• **Work instructions**: Your copy should hold only the lines from the one containing "Screen dimensions: 474x300" through the final line of the entries, exactly as written, with no pictures.

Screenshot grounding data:
>>>>
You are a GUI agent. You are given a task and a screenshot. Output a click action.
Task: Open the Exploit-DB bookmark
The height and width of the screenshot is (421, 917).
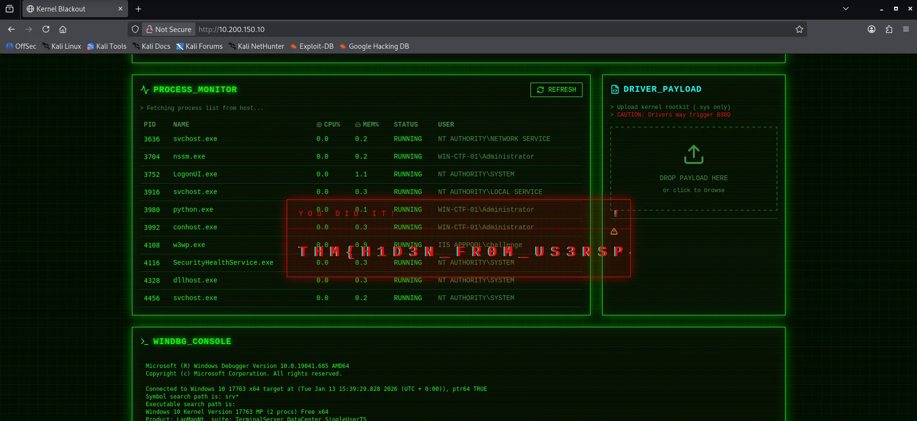pyautogui.click(x=312, y=46)
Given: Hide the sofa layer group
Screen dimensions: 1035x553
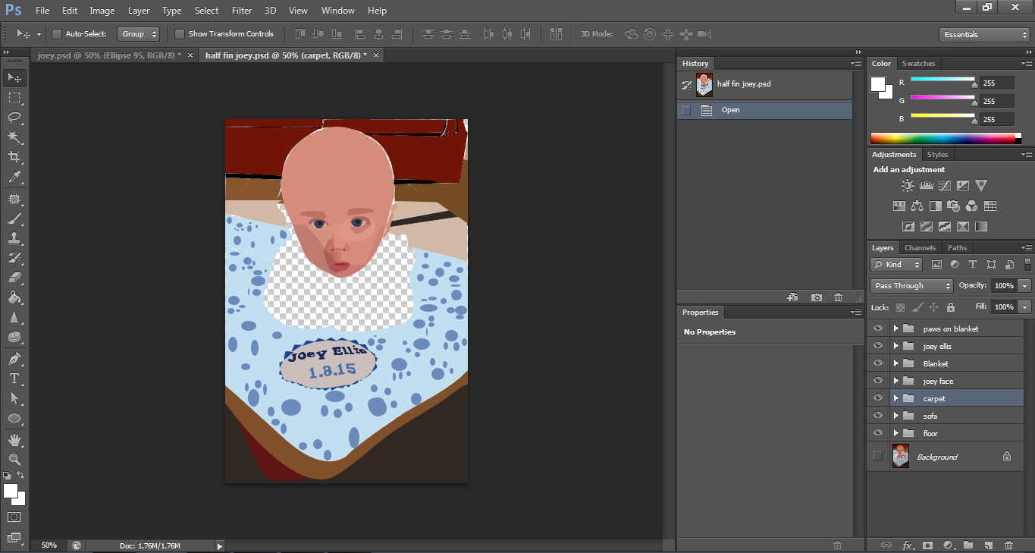Looking at the screenshot, I should tap(878, 416).
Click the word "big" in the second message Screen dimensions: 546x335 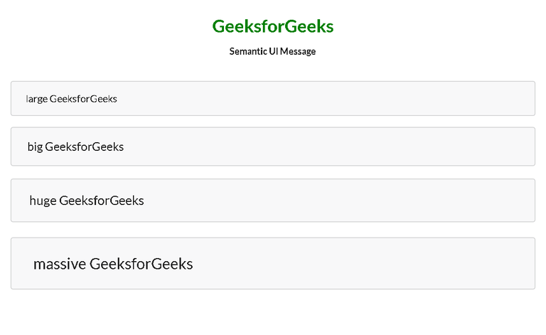(x=35, y=147)
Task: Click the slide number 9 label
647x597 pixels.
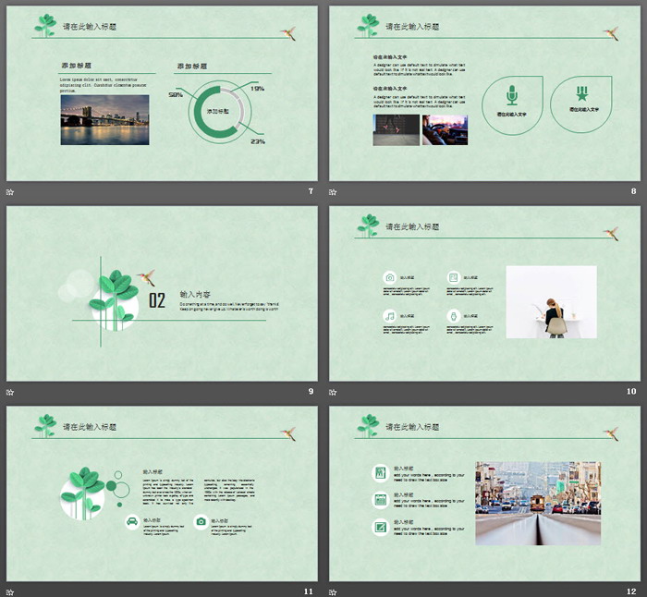Action: 310,392
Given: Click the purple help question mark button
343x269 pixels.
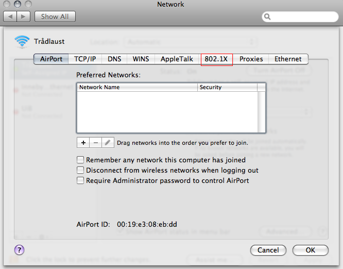Looking at the screenshot, I should pyautogui.click(x=19, y=250).
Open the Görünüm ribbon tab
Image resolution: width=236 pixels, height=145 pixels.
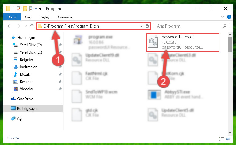(65, 17)
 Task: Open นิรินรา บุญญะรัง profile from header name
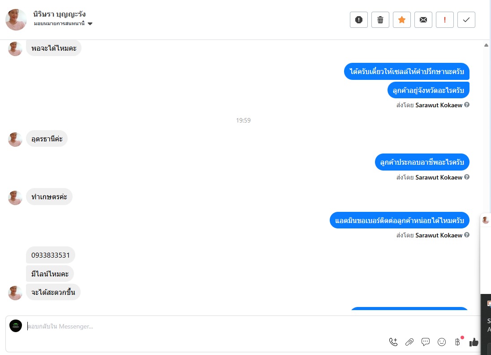[59, 14]
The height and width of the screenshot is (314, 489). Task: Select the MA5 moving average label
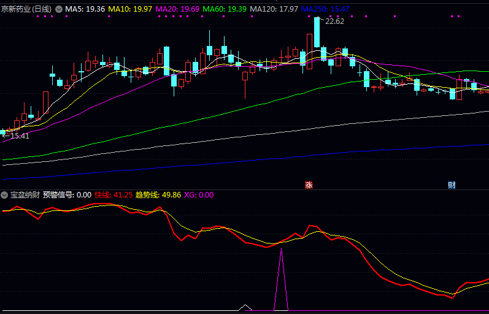coord(85,9)
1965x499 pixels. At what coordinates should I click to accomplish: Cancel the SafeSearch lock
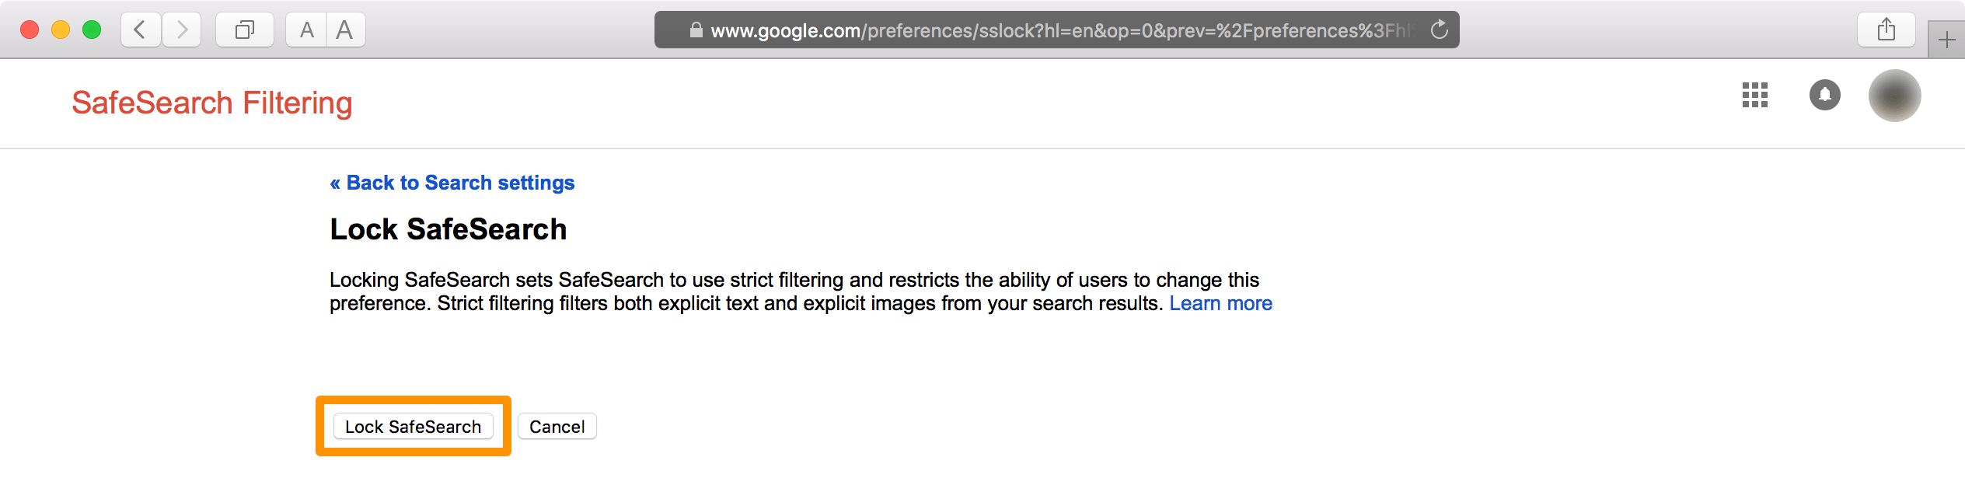click(x=557, y=426)
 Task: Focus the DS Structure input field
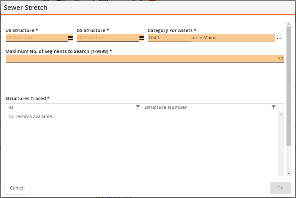108,38
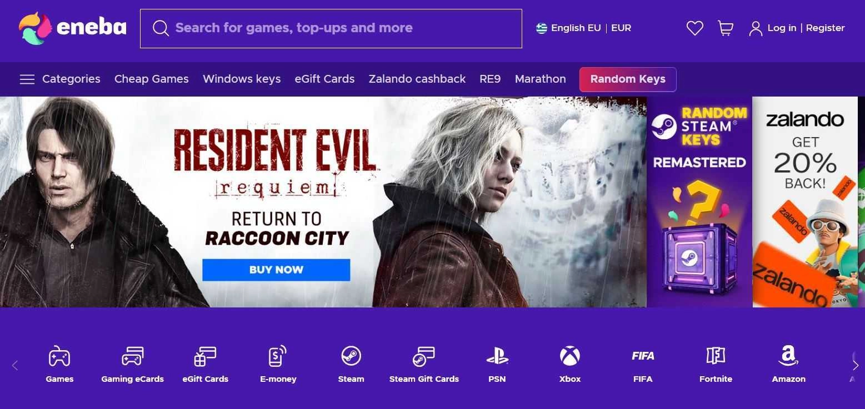Open the Games controller icon
Viewport: 865px width, 409px height.
click(x=59, y=356)
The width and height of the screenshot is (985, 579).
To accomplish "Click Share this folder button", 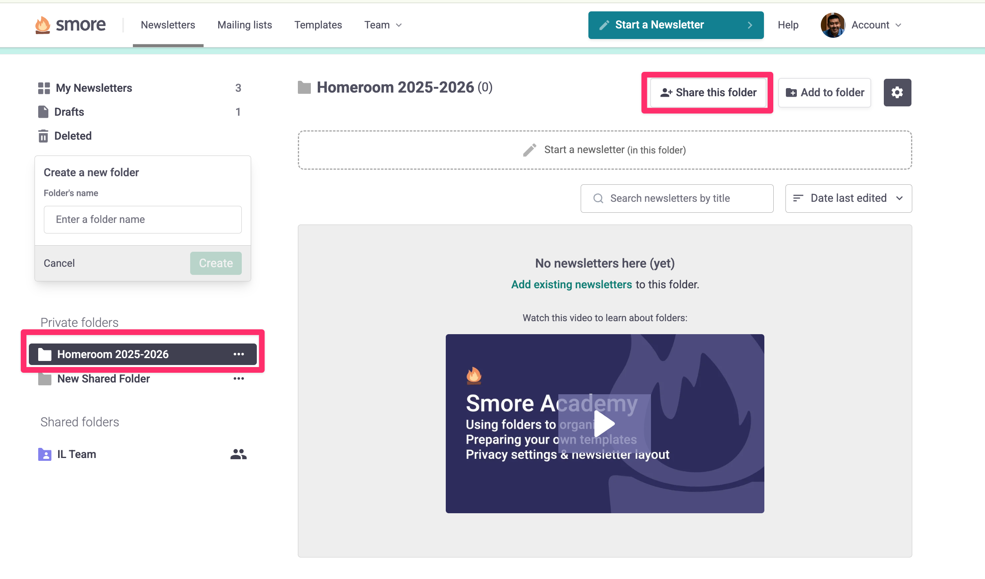I will point(708,93).
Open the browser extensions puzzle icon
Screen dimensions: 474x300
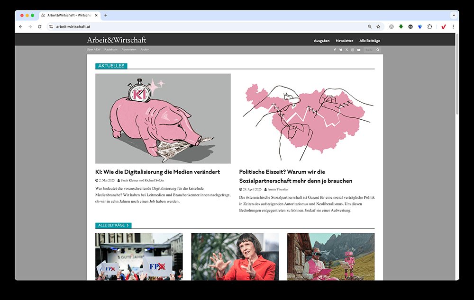430,26
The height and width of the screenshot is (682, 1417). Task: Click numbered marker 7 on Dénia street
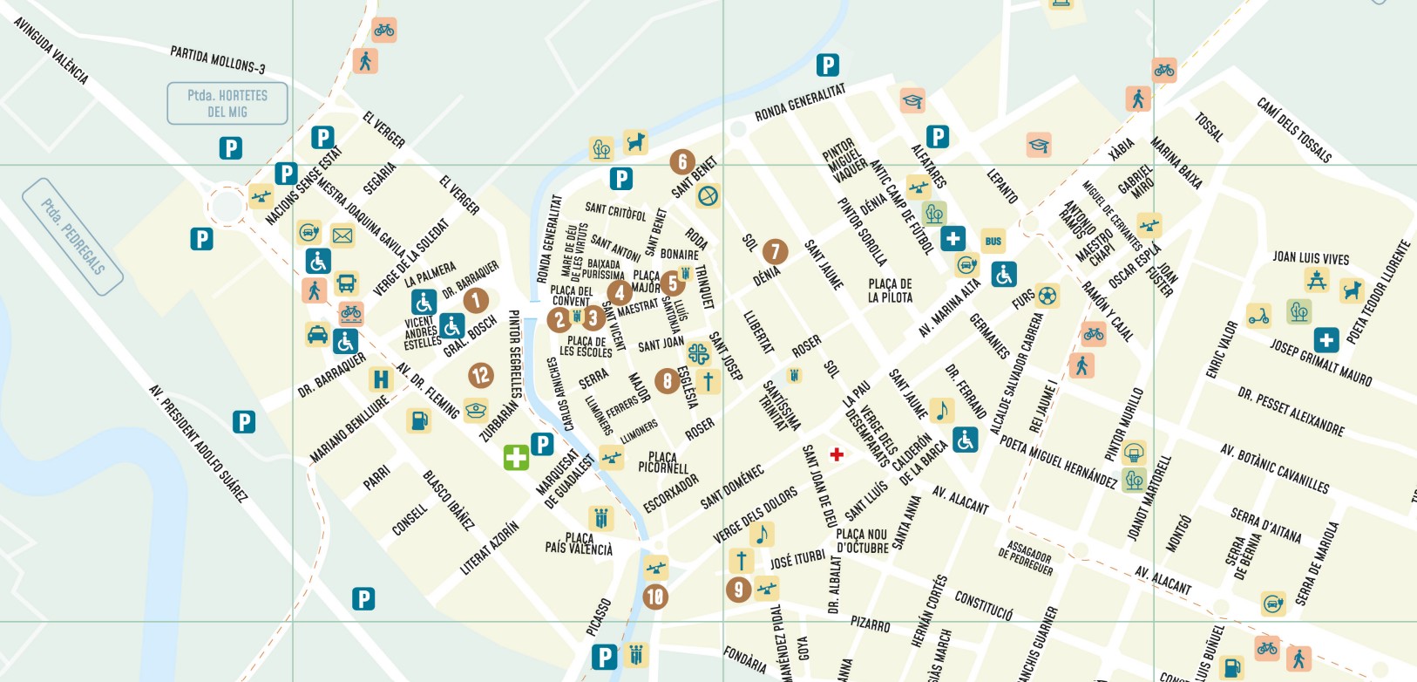click(775, 252)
<<<<
• **Task result**:
Screen dimensions: 474x300
430,26
The height and width of the screenshot is (682, 1417). Task: Click numbered marker 7 on Dénia street
click(775, 252)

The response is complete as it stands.